_AIM_: Rewrite the lines starting with the one containing "The width and height of the screenshot is (1456, 819)." and going on through the one containing "Looking at the screenshot, I should coord(122,430).", renaming "Preview" to "Homepage" and leaving everything else unchanged.

Entries on where items appear:
◇ ◇ ◇ ◇ ◇ ◇ ◇
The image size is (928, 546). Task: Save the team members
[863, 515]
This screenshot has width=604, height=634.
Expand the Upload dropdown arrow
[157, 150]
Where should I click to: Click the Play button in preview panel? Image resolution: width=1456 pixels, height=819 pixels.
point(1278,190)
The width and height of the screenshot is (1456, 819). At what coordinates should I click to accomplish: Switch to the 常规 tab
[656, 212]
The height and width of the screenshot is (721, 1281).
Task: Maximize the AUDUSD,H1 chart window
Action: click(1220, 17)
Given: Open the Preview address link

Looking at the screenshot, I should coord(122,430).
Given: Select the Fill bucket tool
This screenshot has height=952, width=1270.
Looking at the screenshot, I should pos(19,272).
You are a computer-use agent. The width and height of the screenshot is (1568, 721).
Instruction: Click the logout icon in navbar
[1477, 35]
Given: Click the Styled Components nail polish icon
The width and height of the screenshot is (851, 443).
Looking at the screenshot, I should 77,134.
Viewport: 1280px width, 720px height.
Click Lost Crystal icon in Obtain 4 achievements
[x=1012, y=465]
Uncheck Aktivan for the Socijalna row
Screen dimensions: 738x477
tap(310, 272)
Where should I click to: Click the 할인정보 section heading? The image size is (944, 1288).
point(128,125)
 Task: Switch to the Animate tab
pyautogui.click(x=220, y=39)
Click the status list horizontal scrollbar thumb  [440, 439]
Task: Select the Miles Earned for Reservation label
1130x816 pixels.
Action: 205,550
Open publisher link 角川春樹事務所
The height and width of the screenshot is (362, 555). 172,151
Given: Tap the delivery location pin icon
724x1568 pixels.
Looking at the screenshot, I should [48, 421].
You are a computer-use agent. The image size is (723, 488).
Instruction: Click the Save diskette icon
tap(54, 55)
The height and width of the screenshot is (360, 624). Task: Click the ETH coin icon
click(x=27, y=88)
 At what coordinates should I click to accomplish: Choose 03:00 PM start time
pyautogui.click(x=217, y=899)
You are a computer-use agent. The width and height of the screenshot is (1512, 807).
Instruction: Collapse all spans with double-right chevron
◇ ◇ ◇ ◇ ◇ ◇ ◇
_CORRECT OUTPUT_:
The width and height of the screenshot is (1456, 819). At what coordinates should I click to accomplish: Switch to the 常规 tab
[656, 212]
The height and width of the screenshot is (721, 1281).
Task: Maximize the AUDUSD,H1 chart window
Action: click(1220, 17)
Given: Open the Homepage address link

Looking at the screenshot, I should coord(122,430).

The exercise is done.